Stealing Little Ideas from Big Business 2/2

30Sep10

The rest of those bits and pieces that don’t justify a whole post but might still be useful…

Mono-Tasking

Humans are crap at multi-tasking. No, really, we are. When we say we’re multi-tasking it usually means we’re doing several things slowly and badly. What we need to be good at – and this applies to many other professions as well as teaching – is prioritising jobs and switching between them at useful intervals. Call it singletasking. The reason you want to avoid (unnecessary) interruptions and constant checking of email is that they stop you effectively focussing on a particular job.

So don’t so through the hassle of starting up your email system six times a day, sending one email each time. When you think of it, write it down on your jobs list, marking it with ‘@email’ and then forget about it. If it’s urgent, phone instead of emailing. At some point, spend half an hour on all the emails. Apart from anything else, there’s a fair chance you can combine several issues into a single email, for example to a year head.

When I’m putting a post together, I’ve pretty much stopped putting the links in as I go. That’s because each time I add a link I need to start a new tab, then either trawl through my bookmarks or spend time on Google. This makes me forget what I was saying. Instead I put LINK as part of the text, possibly with a couple of key words if I know I had a specific page in mind. Then when I’m finished typing I scan through for typos before I start going back to substitute in the real links.
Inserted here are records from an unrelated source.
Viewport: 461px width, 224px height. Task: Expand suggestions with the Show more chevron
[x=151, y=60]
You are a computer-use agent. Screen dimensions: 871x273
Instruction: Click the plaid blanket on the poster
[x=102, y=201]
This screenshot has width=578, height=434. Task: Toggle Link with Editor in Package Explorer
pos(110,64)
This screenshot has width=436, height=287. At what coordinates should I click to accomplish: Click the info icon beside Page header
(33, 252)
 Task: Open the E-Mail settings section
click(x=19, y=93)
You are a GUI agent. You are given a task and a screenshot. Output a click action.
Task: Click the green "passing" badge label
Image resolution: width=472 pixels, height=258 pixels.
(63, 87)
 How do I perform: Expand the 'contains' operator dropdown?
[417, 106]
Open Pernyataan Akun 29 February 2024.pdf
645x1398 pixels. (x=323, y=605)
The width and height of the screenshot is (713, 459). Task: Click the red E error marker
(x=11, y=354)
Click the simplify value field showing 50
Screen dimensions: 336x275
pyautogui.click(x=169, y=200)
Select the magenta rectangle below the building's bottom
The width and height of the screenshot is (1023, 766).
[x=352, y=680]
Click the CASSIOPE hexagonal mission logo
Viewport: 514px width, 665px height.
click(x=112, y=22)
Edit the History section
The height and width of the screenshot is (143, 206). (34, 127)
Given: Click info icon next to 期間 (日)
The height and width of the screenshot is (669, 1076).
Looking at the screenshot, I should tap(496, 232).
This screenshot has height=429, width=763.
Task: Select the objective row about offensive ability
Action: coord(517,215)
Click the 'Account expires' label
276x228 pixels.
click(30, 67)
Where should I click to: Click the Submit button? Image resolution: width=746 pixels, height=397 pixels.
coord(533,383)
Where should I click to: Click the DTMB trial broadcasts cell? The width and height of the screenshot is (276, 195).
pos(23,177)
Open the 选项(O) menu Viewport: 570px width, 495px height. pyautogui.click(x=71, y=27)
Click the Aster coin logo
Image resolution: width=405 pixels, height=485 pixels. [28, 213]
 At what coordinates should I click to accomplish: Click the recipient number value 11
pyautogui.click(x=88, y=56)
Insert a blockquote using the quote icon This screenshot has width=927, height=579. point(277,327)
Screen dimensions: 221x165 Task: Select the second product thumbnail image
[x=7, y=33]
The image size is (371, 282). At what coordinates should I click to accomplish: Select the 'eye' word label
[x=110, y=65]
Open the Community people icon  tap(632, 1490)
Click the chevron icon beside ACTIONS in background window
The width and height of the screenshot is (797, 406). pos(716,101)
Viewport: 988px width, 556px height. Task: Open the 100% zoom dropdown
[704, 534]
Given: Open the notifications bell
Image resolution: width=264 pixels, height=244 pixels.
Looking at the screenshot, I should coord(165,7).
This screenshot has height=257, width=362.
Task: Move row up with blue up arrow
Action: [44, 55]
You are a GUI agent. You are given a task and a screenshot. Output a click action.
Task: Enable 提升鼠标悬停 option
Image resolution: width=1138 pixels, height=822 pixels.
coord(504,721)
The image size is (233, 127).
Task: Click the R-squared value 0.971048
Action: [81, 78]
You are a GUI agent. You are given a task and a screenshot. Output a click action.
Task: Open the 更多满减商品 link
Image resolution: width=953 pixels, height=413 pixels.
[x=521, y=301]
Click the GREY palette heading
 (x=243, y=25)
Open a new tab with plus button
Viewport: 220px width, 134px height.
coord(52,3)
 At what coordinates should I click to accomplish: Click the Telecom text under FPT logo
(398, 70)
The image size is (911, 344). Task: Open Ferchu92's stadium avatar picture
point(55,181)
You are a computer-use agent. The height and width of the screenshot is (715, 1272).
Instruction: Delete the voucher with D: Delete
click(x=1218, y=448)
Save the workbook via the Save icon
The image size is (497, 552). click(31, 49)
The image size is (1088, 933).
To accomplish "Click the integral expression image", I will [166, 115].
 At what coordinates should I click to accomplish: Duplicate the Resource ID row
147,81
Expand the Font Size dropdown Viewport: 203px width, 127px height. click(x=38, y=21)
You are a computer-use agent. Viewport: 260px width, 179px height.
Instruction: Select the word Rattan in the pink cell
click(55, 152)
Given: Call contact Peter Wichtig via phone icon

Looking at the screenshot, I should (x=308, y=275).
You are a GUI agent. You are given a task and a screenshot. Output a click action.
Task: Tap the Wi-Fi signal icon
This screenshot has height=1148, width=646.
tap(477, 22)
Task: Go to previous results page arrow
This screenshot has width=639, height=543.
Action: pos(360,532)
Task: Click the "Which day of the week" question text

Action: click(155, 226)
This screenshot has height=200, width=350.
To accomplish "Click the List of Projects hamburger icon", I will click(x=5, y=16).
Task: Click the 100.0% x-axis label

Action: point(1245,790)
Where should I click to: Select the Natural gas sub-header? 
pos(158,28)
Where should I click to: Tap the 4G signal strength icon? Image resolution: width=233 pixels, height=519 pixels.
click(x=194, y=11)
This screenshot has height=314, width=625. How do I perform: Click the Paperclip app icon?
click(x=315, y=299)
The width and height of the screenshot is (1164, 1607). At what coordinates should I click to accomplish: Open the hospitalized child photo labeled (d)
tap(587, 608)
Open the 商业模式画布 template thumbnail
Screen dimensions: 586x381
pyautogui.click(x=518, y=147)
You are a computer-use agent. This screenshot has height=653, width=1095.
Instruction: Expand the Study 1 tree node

The idea here is to group together similar jobs so you can get in the right mindset. Computers do this by ‘batch processing’, apparently. I wouldn’t expect to plan one day of lessons, then come back and do another day. Instead I get my schemes of work and plan a week or a fortnight. Yes, of course it means they get modified, but then I only have to get my folders of resources off the shelf once. It also means I’ve only got to find the lab techs’ clipboard once, and making fewer late requests means they’re more likely to help me out when I do mess up.

Keep it Simple

Last year I tried really hard to keep my form organised. I had a spreadsheet (Excel – don’t judge me!) and all their names, and the best of intentions to record their reply slips, lates, homework diaries, green and red slips… Nice idea. Failed miserably, but a nice idea all the same. This year I’ve got a different approach.

I’ve got some envelopes.

Each time they have a letter that means a reply needs to come in, I start a new envelope. Each day I total up the slips as they go in. The day before the deadline I read out the names. Everyone who hasn’t got them in yet writes their own reminder while I add their names to the envelope. I then cross off the names as they come in. If I can be bothered, I’ll save the envelopes to give me an idea of who’s regularly late. (I can already predict who it’ll be.)

It doesn’t have the same air of efficiency. It won’t give me running totals, order of efficiency or percentage completion. But it will be easy to do, requires nothing more than a pen and so is more likely to be kept up as the term goes on. I do feel like somewhat of a Luddite but at least I’m not yet getting behind. Sometimes using computers really does offer an advantage – electronic markbooks can be synchronised with calenders, you can show progression and improvement and all that kind of thing. Setting them up takes time and for me, at least, I’m not sure they yet justify that hassle. When there is more than one way to solve a problem, you need to be sure that more complex solutions justify the inevitable problems compared to simple ones – perhaps this should be formalised as a collory to Occam’s Razor.

And Finally…

It’s easy to get into the habit of taking work home with you as a teacher. A lot of the time it’s unavoidable – and the long holidays do mean it’s hard to justify complaints. But there are ways to make it easier, so teaching doesn’t have to mean your whole life.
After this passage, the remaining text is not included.